In the video ClickHouse for AI - Vectors, Embedding, Semantic Search, and more by Alexey Milovidov, i learn a lot about databases and AI.
The video started with a brief introduction of some key concepts such as semantic search, vectors and embeddings. Then proceeded with some optimization technique, such as executable pooling and chunking.
the bulk of the video is on how to do query faster and faster.
At the end of it, Alexey Milovidov presented some other vector databases such as Milvus/Zilliz and Weaviate. Both of them are implemented in Go. However, Qdrant is implemented in Rust. Best 15 vector databases for 2024 [Top Picks] gives some more vector database products.

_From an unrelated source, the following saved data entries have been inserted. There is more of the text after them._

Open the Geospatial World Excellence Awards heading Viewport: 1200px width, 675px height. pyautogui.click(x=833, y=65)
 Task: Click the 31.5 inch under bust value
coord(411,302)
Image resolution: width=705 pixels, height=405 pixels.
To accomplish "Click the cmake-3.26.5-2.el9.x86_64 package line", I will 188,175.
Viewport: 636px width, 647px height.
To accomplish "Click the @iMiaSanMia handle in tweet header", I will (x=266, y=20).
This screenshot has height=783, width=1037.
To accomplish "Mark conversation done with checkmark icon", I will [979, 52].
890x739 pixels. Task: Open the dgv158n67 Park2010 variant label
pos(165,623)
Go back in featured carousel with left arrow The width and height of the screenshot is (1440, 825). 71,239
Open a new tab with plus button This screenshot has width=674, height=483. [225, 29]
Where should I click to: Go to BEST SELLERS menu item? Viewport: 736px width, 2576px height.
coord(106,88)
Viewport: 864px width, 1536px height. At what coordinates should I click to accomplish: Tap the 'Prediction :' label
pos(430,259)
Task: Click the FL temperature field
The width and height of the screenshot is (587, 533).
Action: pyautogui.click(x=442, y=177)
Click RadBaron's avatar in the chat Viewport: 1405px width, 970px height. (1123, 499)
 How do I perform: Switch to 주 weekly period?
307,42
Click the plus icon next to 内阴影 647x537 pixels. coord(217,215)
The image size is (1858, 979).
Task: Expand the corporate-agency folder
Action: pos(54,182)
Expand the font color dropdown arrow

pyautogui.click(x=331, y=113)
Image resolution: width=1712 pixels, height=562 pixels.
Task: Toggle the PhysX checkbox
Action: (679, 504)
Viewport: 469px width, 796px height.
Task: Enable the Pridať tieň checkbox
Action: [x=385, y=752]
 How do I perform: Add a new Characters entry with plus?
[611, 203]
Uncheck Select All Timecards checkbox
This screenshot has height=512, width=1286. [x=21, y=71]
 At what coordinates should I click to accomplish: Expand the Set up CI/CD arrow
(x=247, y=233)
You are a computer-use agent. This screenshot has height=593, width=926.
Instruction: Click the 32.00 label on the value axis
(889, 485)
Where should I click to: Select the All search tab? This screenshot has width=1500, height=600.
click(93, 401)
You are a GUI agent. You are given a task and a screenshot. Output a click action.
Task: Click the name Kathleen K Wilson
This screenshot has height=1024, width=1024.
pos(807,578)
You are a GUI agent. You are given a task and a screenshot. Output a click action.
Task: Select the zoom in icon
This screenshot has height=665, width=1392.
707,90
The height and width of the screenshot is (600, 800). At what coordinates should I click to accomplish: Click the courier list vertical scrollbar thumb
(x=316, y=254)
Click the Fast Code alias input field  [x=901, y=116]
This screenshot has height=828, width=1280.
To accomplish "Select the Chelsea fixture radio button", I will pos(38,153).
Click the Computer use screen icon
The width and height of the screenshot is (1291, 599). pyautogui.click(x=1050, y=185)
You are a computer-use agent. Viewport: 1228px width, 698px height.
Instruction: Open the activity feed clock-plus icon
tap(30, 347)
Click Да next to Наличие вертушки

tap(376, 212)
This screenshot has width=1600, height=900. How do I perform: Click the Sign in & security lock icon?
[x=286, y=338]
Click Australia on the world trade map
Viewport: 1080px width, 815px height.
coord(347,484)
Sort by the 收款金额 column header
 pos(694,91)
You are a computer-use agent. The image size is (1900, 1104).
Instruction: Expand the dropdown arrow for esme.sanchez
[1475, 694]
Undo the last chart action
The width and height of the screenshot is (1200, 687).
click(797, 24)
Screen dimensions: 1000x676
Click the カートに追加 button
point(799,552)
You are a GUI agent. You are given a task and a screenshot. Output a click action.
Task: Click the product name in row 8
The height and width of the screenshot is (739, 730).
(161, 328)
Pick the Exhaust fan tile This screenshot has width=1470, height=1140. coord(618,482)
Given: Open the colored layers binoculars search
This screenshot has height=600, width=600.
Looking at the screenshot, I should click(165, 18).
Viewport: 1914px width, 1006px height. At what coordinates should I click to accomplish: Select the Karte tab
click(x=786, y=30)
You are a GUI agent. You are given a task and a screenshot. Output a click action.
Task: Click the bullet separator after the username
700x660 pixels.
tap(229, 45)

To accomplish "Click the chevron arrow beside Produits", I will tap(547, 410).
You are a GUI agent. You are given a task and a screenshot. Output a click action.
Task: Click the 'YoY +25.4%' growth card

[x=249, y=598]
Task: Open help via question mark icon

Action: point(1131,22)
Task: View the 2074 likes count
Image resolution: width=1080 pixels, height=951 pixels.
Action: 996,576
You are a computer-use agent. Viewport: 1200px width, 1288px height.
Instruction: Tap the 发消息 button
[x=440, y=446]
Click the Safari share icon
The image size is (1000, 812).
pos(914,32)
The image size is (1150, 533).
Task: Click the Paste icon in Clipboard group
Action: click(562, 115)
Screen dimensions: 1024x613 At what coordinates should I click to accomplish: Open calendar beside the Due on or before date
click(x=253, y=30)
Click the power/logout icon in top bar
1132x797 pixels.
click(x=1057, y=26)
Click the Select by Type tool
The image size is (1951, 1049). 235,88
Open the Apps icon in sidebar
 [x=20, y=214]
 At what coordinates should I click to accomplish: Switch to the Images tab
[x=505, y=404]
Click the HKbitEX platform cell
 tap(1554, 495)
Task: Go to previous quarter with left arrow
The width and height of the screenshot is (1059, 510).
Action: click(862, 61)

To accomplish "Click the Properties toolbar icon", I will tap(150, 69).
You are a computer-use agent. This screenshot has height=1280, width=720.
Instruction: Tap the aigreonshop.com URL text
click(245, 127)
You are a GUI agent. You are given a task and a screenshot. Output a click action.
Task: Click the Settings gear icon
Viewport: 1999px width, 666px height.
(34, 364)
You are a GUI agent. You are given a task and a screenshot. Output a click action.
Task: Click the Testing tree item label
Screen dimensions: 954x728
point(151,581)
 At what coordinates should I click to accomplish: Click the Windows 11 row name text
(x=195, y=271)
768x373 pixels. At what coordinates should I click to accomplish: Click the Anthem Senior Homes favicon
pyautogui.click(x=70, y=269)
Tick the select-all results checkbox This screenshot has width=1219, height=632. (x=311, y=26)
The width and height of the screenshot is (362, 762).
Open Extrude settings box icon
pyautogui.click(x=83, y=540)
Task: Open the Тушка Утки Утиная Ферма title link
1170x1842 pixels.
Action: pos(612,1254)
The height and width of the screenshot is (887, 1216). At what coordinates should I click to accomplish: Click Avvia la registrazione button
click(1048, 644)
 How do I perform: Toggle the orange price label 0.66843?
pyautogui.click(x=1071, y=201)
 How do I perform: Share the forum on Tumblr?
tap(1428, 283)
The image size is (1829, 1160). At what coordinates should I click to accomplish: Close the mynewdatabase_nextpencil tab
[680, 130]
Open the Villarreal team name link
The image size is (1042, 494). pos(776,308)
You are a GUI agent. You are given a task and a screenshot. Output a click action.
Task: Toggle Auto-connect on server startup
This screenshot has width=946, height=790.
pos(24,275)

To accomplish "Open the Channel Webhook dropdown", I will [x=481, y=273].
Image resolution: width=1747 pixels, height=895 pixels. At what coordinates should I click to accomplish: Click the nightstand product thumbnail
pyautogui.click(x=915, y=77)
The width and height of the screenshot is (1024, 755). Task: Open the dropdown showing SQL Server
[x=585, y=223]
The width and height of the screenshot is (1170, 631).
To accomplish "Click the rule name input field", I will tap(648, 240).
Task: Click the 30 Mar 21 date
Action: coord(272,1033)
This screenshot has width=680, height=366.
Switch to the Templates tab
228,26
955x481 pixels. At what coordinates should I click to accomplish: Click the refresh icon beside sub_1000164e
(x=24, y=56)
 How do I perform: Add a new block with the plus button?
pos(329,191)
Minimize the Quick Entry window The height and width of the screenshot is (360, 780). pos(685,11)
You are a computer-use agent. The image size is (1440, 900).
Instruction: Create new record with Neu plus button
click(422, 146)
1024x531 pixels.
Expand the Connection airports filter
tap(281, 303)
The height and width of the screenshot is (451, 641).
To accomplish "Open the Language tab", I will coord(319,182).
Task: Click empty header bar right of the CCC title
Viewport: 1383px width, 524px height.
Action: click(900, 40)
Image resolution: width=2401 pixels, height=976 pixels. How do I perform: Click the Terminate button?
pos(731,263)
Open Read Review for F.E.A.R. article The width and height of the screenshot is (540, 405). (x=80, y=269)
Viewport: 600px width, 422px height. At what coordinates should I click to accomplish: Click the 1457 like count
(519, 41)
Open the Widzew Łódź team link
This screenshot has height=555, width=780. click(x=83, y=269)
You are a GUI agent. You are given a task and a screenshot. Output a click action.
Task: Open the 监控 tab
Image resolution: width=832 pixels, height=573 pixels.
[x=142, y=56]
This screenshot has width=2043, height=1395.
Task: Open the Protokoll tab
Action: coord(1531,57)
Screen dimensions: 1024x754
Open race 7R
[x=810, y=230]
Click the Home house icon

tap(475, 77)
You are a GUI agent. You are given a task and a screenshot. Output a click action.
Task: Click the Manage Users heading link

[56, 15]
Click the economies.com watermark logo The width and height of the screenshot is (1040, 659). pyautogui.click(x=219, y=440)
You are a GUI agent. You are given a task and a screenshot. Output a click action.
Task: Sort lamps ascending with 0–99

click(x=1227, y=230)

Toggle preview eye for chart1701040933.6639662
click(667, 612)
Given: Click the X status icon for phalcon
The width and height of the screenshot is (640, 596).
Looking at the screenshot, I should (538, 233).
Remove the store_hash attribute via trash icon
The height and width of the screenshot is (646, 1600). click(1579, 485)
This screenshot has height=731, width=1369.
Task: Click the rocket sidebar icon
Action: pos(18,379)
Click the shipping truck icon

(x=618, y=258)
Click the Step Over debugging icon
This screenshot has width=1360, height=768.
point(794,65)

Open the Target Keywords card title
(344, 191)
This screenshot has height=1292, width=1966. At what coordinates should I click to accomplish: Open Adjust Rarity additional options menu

Those I picked up for a closer look is because:
- open source
- implemented in the language that I am interested in learning
The other day one of my friends told me that I can spend some time on AI. Probably this is where I started. It seems that there are no good books about vector databases. Two books I can find so far is Database Internals and Designing Data-Intensive Applications.
Database internals gives an under the hood overview of database implementation. It focuses mainly in B-tree which I am not sure if it is related to the vector database. But it has discussed column and row databases.
For Designing Data-Intensive Applications, it is more on the side of application design and architecture that cope with large database sizes.
Probably will take a closer look later.